The problem - Work out how many lines in the entries below contain the string "resolution". Reply with that figure alone.

====== Information given

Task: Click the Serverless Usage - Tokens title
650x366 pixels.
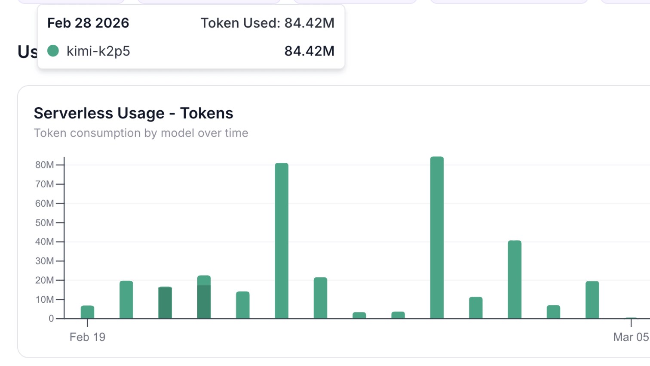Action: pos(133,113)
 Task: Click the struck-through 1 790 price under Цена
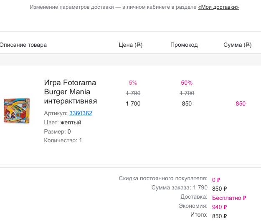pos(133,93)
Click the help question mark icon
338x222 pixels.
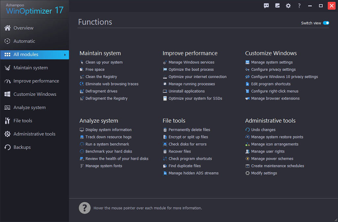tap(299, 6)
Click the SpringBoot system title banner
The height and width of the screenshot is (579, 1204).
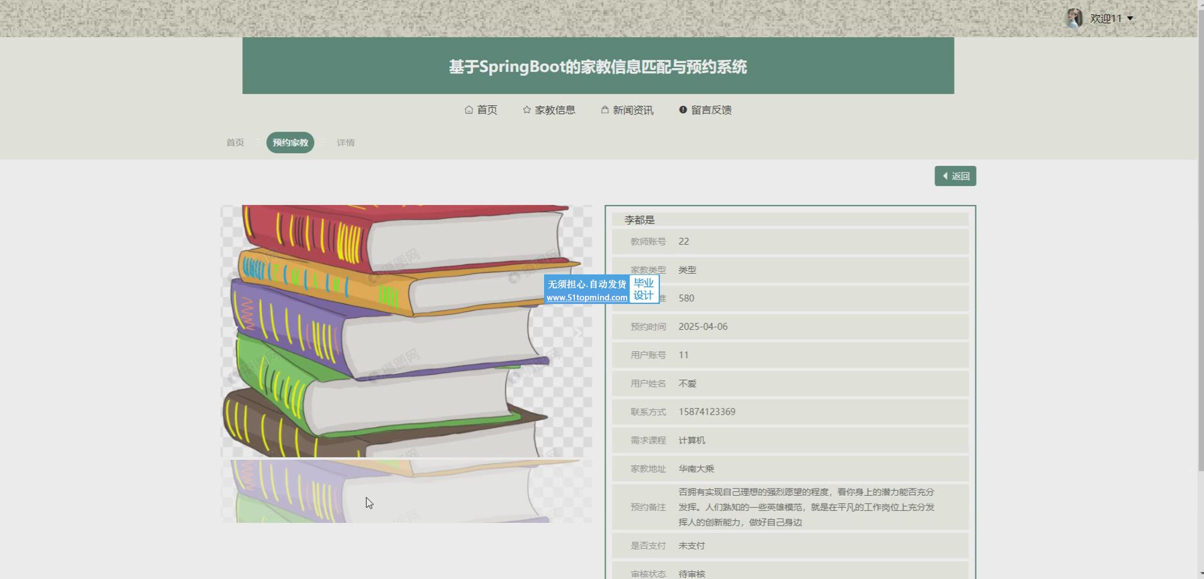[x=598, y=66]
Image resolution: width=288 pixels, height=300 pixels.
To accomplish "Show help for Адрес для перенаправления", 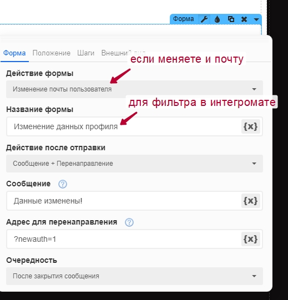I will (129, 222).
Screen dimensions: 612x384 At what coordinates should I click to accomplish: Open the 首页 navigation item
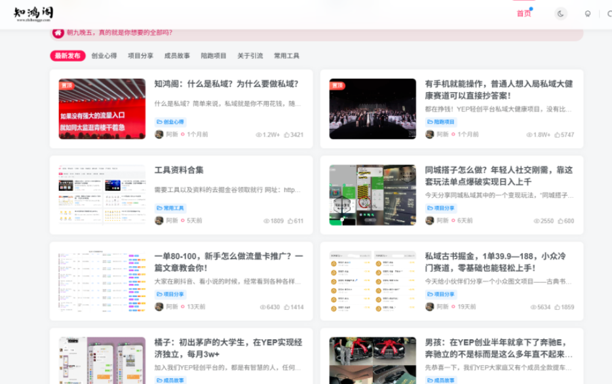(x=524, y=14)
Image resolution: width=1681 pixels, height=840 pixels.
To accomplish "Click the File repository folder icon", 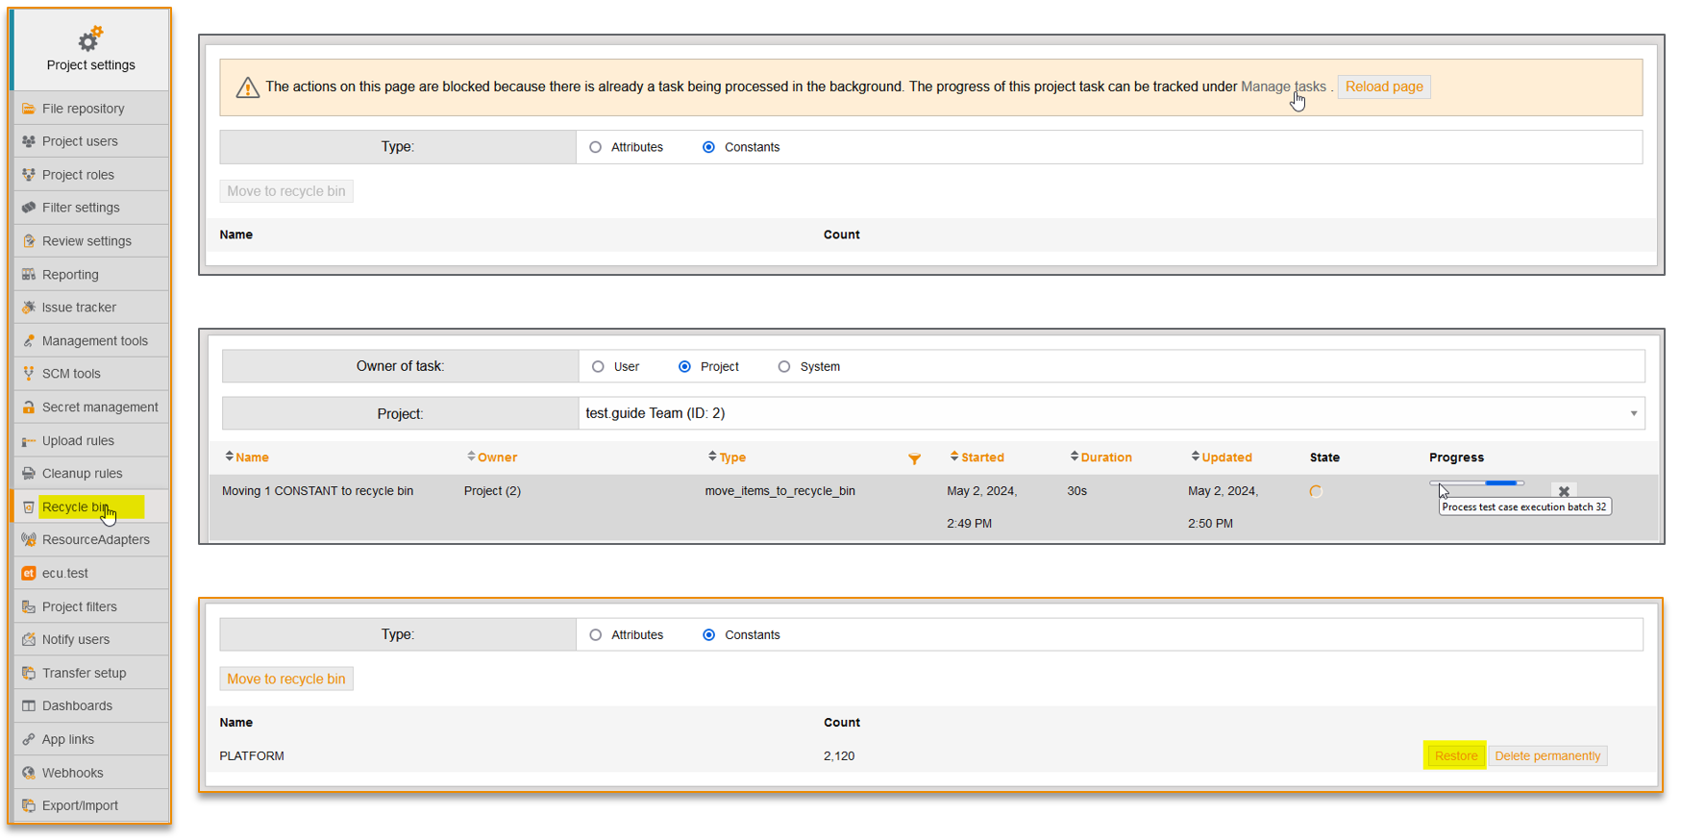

============

Exercise response - 2